“Mi ilusión es independizarme como hicieron mis hermanos”

Carlitos es un moañés con Síndrome de Down que trabaja en una empresa local. Un ejemplo de que la inclusión es posible

Jose Carlos reponiendo material durante su jornada laboral.
Jose Carlos reponiendo material durante su jornada laboral. | S.R.

Si hay un joven conocido en la comarca de O Morrazo y, particularmente en Moaña, ese es Carlos Martínez Coello, ‘Carlitos’. A sus 36 años es un ejemplo de que tener síndrome de Down no es barrera para la socialización, la amistad, la colaboración o para hacerse un hueco en el mercado laboral. En el Día Mundial del Síndrome de Down que se celebra mañana, él es otro ejemplo de que pese a las limitaciones, la inclusión es posible.

En su currículum ya figura su experiencia en hostelería o dependencia, pero desde el pasado mes de diciembre es uno más de la plantilla de la empresa local Daler Rowney, dedicada al suministro de todo tipo de materiales de la papelería y el diseño gráfico. Desde su almacén de A Xunqueira distribuyen online a España y Europa. Carlitos tiene varias funciones, entre ellas reponer productos y empaquetarlos para su envío. Su jefe, Agustín Dapena, reconoce que está muy satisfecho con el resultado y que, cuando hay algún error, como puede cometer cualquier, “se ayudan entre ellos”, manifiesta. “En mi empresa trabajan tres personas con limitaciones y estoy muy contento”, señala.

Para Carlitos y su familia, lograr este trabajo “con contrato indefinido y cerca de casa” era algo inimaginable que le ayudará a alcanzar otra su gran ilusión, “independizarme como hicieron mis hermanos”. “Me gustaría alquilarme o compararme un piso para vivir solo o en pareja, pero independiente”, remarca el moañés sin perder de vista a una madre orgullosa, Pepita Coello, que no lo ha soltado de la mano nunca y que lucha por “romper” estereotipos. “Yo nunca oculté a mi hijo, siempre lo llevé a todos sitios, quisimos que estudiara, que se preparara para trabajar, y ahora ha encontrado un sitio ajustado a él”, decía con alivio Pepita, que siempre ha desoído los comentarios negativos “aunque duela escuchar y ver determinadas cosas a tu alrededor, todavía a día de hoy".

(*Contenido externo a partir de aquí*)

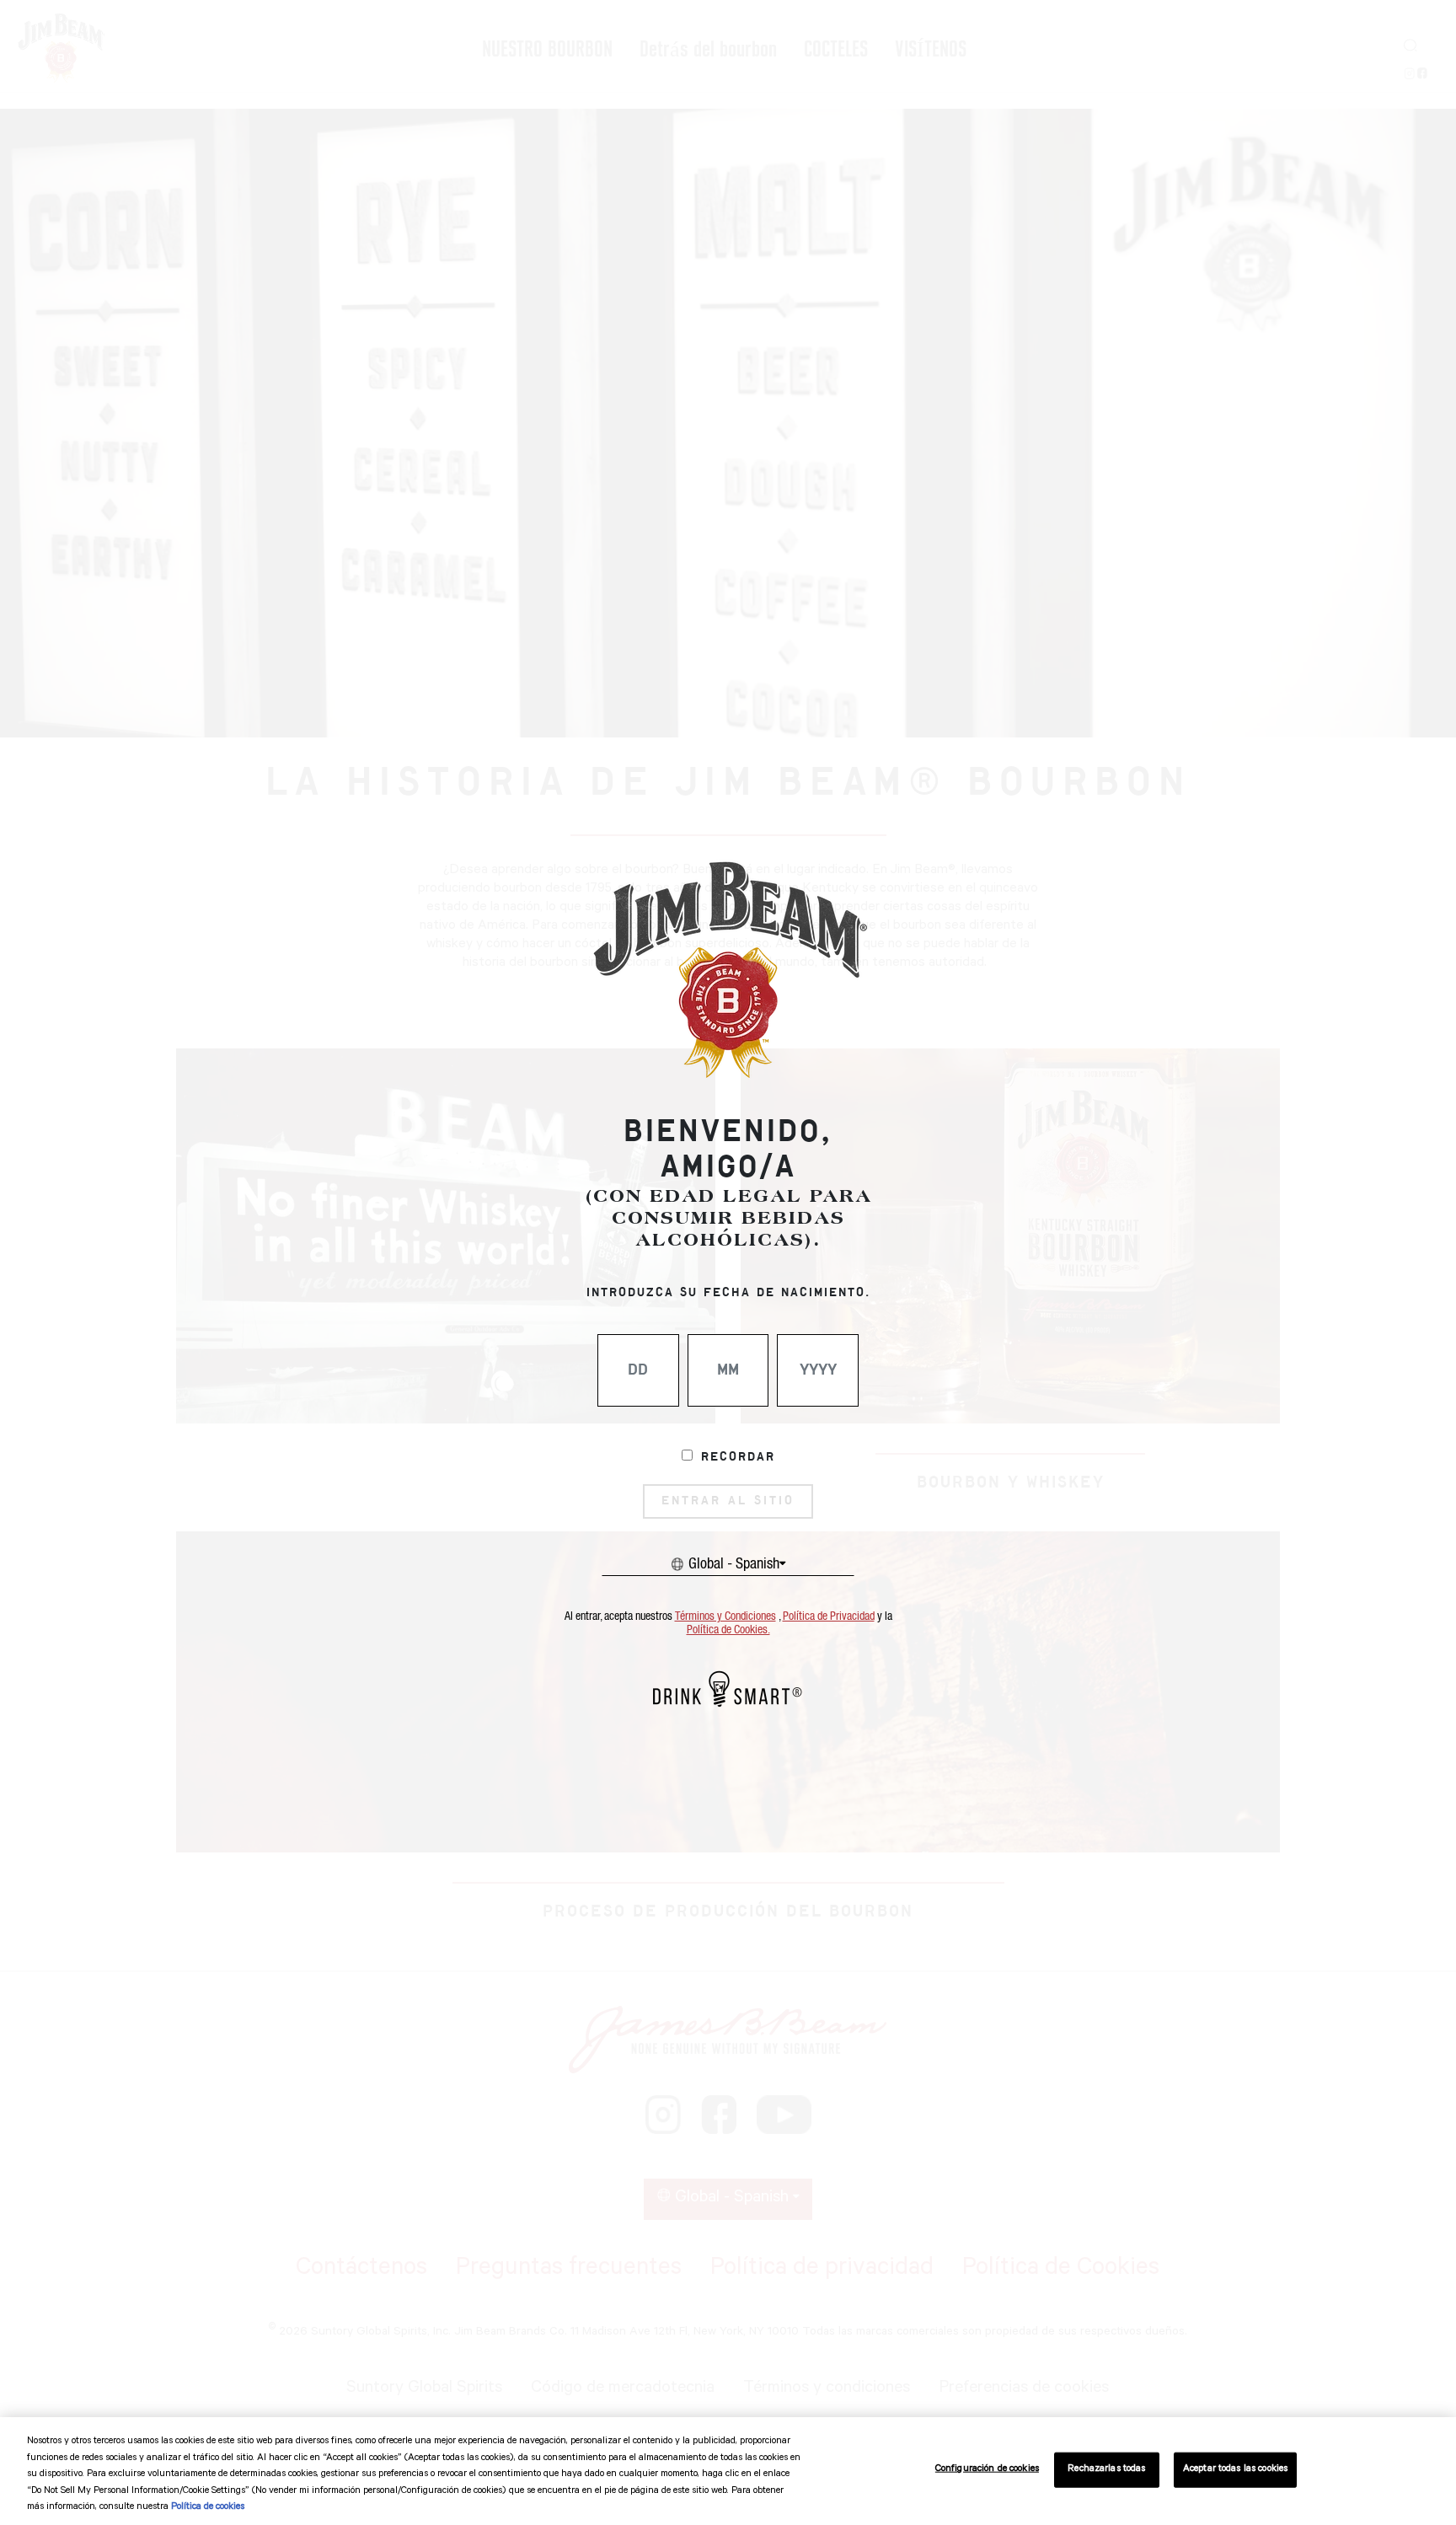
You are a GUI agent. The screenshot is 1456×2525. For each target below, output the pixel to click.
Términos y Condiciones (725, 1616)
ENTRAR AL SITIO (728, 1501)
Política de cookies (207, 2507)
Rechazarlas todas (1106, 2469)
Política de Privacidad (829, 1616)
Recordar (738, 1457)
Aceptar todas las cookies (1235, 2469)
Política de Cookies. (728, 1630)
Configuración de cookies (987, 2469)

“Me han reprochado que lleve a mi hijo a Pontevedra con sus amigos los sábados por la noche y vaya a recogerlo de madrugada”, contaba convencida de que lo que hace es lo correcto por que “a estos niños si no los llevas, ellos no lo pueden hacerlo solos, tenemos que ayudarles a abrirles el camino”. "Él tiene las mismas necesidades que cualquier otro joven porque tiene la misma capacidad, solo tiene unas limitaciones, por el resto él puede ser autónomo, tener una pareja y hacer su vida como la hicieron sus hermanos", defiende esta madre, ejemplo de todas las madres y familiares que no se han rendido nunca y que continúan al pie del cañón demostrando que tener un cromosoma extra no es el fin, sino un principio que “ahora no cambiaría por nada”.

Moaña no quiere que el Día Mundial del Síndrome de Down pase desapercibido y mañana a las 17:00 horas tiene previsto un acto en el palco de la música en el que Pepita Coello tendrá un papel especial como familiar usuaria de Down Pontevedra Xuntos.

Durante el evento se llevará a cabo la lectura del manifiesto, con la participación de distintas personas vinculadas a las asociaciones Down, así como intervenciones artísticas a cargo de Proyecto Luzazul y la actuación musical de la Banda de Música Airiños del Morrazo.